素直に感動するシロと、そういう話が嫌いなので、きっちり解説する美神。

そして話を再開するおキヌ。

「それで、一応その場は収まったんですけど…誰の声だって事になって、でも私の声だから、誰だか見つからないじゃないですか」

「そりゃそうだわな」

合いの手を入れる横島。

「それで誰が言い出したのか、幽霊の仕業って事になって…」

「一応、当たってはいるわね」

とタマモ。

「で、何故か…雪正さんが神社の息子って事で…何かしたなこの野郎って結論が出て…袋叩きが再開しちゃったんですよね♪テヘッ♪」

「…ダメだろ、それじゃあ…」

なげやりにツッコむ雪乃丞。

「でも、そのお陰で雪正さんは霊能力に目覚めたんですよ?」

「へ?どうしてでござるか?」

すっかり話に引き込まれているシロが聞く。

「一人の男の人が天秤棒を持ち出してきて、雪正さんを思いっきり殴ったんですよ。それが後頭部にくりーんひっとして…」

「ま、まさかそれで?」

呆れたように美神が言った。

「ええ。

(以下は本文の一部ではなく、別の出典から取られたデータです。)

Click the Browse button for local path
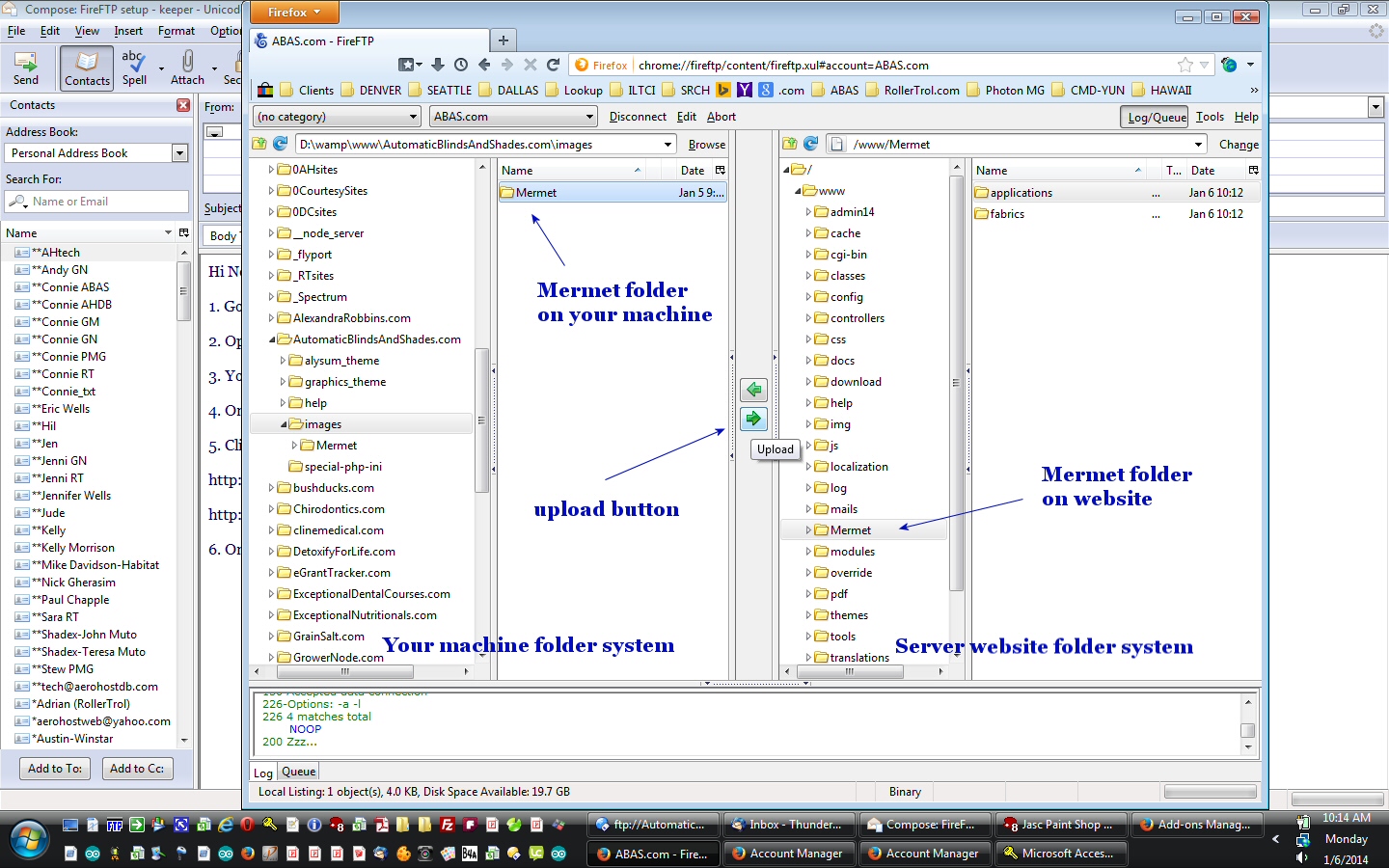 (x=706, y=145)
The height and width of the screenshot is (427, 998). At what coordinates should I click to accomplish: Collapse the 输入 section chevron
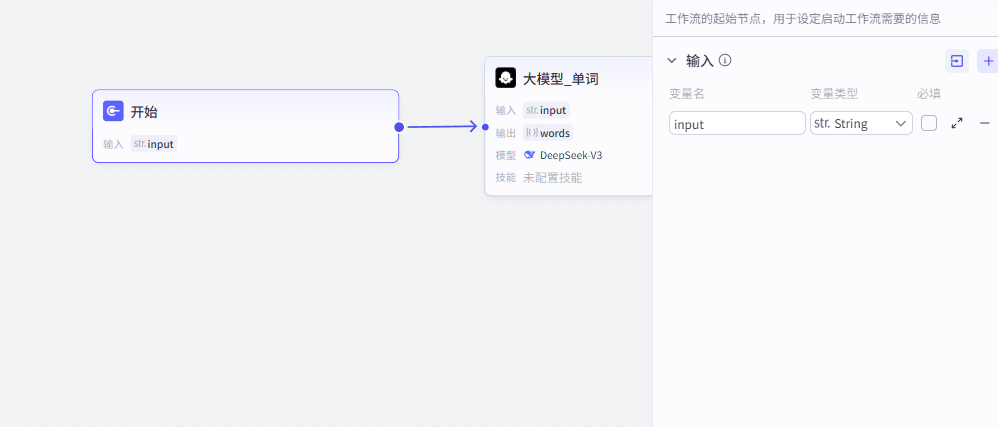pyautogui.click(x=672, y=60)

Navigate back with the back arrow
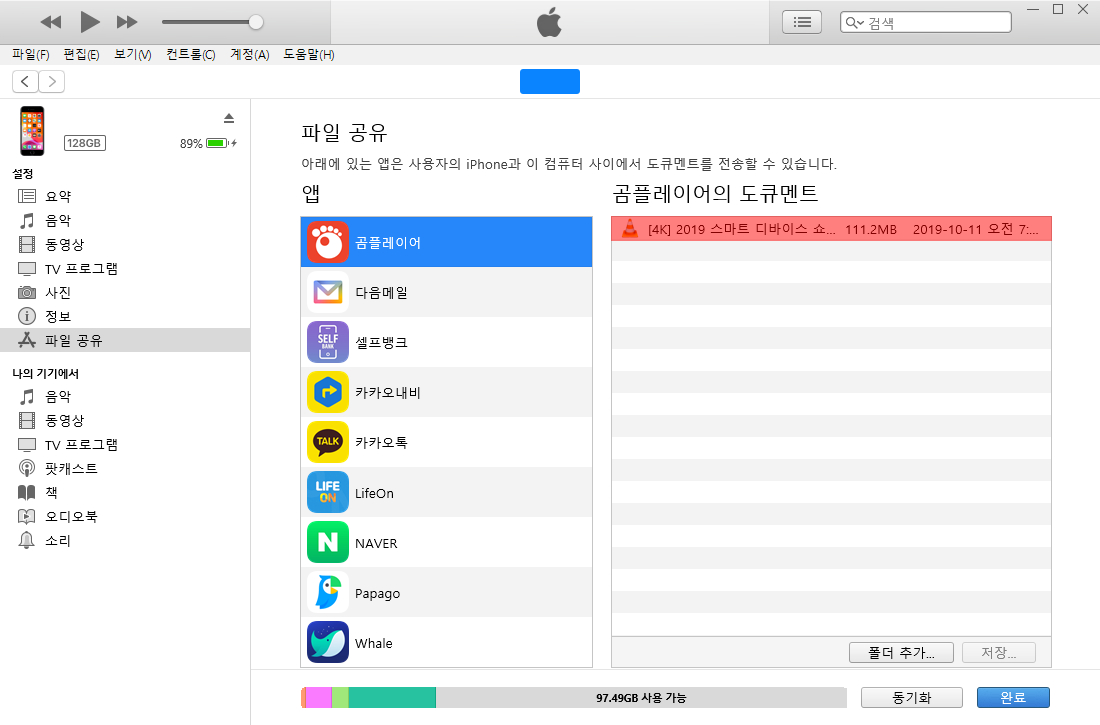pos(24,81)
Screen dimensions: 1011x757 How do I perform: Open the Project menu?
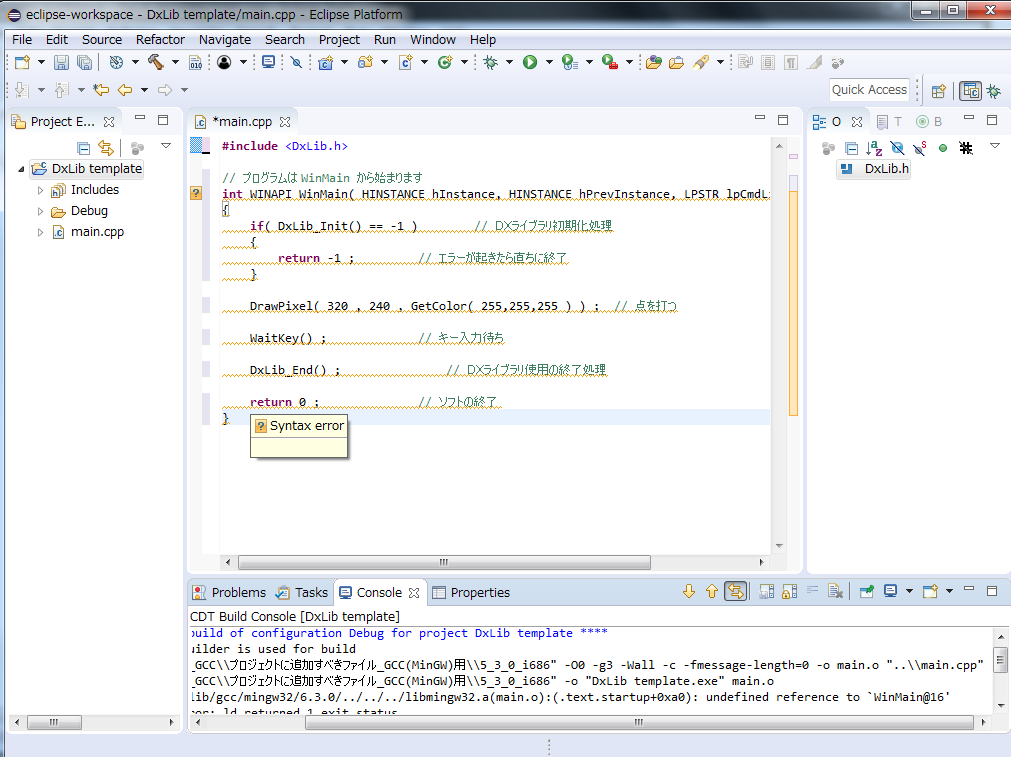coord(339,39)
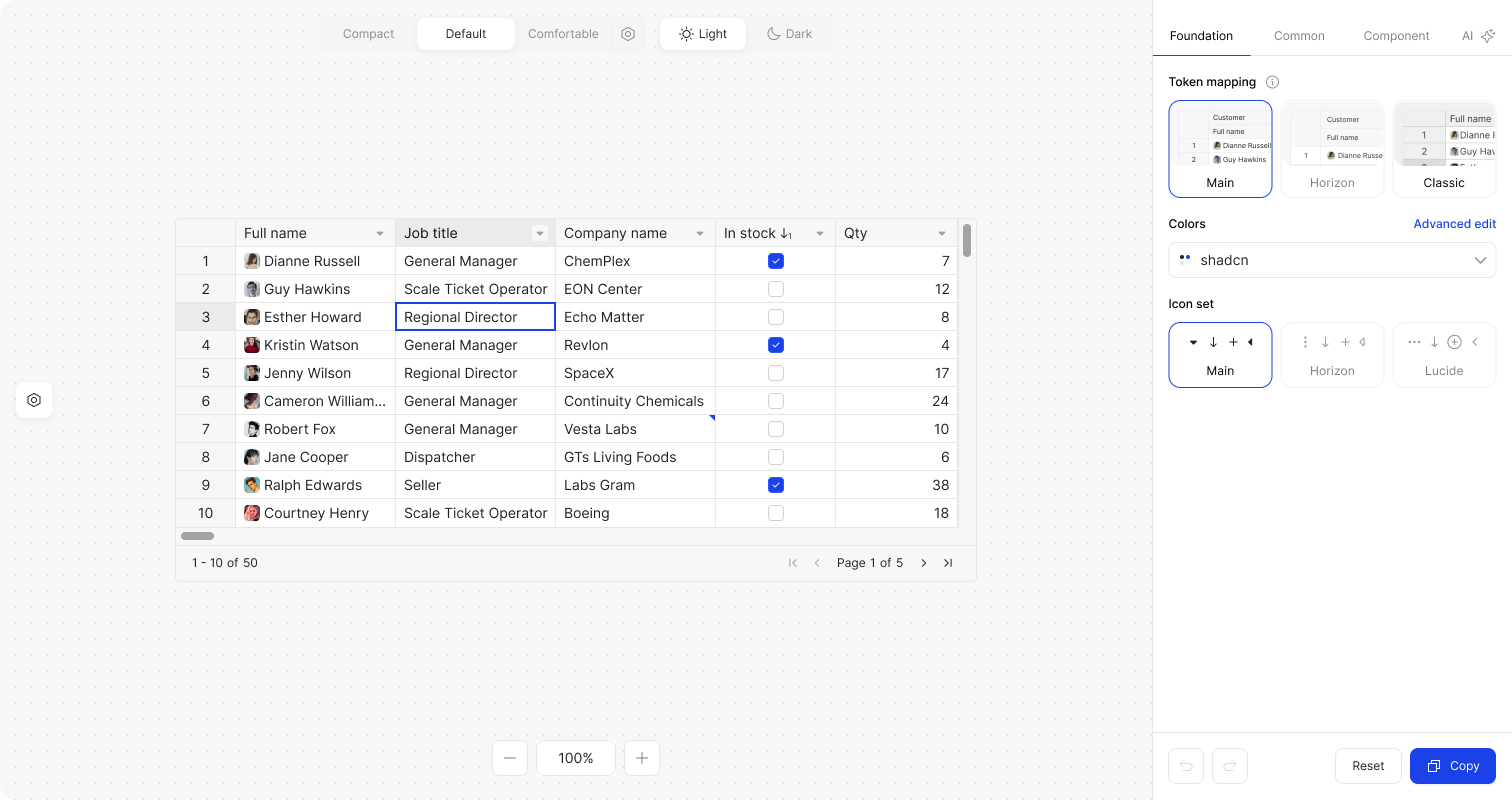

その一撃で雪正さんが倒れてピクピク痙攣するのを見て、村の人達が「お前…それはやりすぎじゃあ…」とか「大丈夫だろう…多分」とか言った後「この位で勘弁してやろう」って言って誰もいなくなったんですけど、その後しばらくしてから起き上がった雪正さんは、私が見えたんですよ!」

「そ、そう…」

ツッコミを入れようかどうしようかで悩みつつ、頷く美神。

「それで声も聞こえたんで、私、死んでから初めてまともに会話できたんです!凄く嬉しかったんですよ!」

「そう…良かったわね…」

どこぞのアニメのセリフのような事を言うしかないタマモ。

嬉しかったんだろうが…良かったのか?ソレ…

そこにいるおキヌ以外の全員はそう思った。